Me quedé callado largo rato, no recuerdo bien qué sucedió durante la mañana, cómo firmé aquello y como llegó a abrazarme, porque eso sí recuerdo que lo hicimos. Tengo vagos recuerdos de aquellas horas. Intento hacer un esfuerzo con mi mente y rescato solo quince minutos. Una pareja de jóvenes tiene la mesa desbordada con un refresco que les serví congelado, una coca cola que me reclama el chico. Y un trasluz como angelical, recuerdo sus figuras, ella con pelo largo, y él con las gafas en la cabeza limpiando con servilletas de las que no absorben la mesa inundada de líquido. Se montan en un coche negro con un peluche en el salpicadero, justo enfrente de la primera mesa de la terraza y se van mientras los miro alejarse. Sucede todo muy lento. Ese fue el último desayuno que puse en aquel lugar, y esas dos personas el último recuerdo y único de ese definitivo día.

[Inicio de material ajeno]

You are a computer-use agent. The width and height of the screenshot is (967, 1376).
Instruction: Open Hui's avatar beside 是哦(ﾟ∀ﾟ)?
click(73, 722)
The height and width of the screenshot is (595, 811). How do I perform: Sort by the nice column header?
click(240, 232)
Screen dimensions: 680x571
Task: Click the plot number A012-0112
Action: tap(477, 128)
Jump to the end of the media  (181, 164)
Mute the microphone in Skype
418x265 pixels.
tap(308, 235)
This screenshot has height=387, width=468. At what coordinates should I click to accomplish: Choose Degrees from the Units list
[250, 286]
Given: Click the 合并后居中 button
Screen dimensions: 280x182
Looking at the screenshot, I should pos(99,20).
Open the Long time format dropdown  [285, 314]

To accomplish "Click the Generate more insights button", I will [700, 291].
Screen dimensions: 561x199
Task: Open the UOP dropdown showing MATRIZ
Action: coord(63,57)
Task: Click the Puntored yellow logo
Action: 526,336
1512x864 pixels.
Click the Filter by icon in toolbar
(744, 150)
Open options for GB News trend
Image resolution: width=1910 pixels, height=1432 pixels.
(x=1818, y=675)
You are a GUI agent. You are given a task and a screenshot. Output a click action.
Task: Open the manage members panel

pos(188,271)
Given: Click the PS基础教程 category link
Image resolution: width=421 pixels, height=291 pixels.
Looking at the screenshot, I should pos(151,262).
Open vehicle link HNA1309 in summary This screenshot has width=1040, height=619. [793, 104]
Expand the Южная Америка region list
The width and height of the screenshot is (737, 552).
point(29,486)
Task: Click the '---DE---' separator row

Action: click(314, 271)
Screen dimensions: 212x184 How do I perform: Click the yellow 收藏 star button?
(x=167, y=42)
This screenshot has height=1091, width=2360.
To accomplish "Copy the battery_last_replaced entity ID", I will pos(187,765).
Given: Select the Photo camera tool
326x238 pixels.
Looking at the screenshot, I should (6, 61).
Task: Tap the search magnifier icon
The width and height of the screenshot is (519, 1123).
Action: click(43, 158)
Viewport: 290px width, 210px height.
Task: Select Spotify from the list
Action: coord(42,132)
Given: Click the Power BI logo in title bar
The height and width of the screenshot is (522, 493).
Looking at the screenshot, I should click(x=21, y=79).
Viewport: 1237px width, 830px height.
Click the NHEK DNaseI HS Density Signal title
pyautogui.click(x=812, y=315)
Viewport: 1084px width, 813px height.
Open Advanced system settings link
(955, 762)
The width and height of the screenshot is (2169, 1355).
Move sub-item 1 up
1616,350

Hoy ya, habiendo echado tiempo de por medio, he llegado a la residencia, residencia Vigor se llama. Es gracioso este nombre. Me he asomado a la ventana y no hay árboles a pesar de estar en la sierra, no tiene nada que ver esta vista con la vista que me prometieron por teléfono. Cientos de frases que me hablaban de las maravillas de este aire y este lugar, tantos bares, reuniones, cafés y cervezas charlando de lo mismo.


Hace poco leí en un libro de Rubén Gallego decía que era peor una residencia que una cárcel, que aquí la condena no tiene un fin. El fin de la condena es el fin mismo. Intento no pensar en esto. Intento olvidarlo como olvidé muchos días y muchas cosas a lo largo de mi vida.

Intento pensar cuando vienen estas ideas en aquella pareja a trasluz un día de verano. Seco su mesa con un paño y les pongo un exquisito nuevo desayuno ese día y muchos días que entonces vendrán.


Recurro a mamá, le ato el delantal, recojo su pelo y caigo a dormir.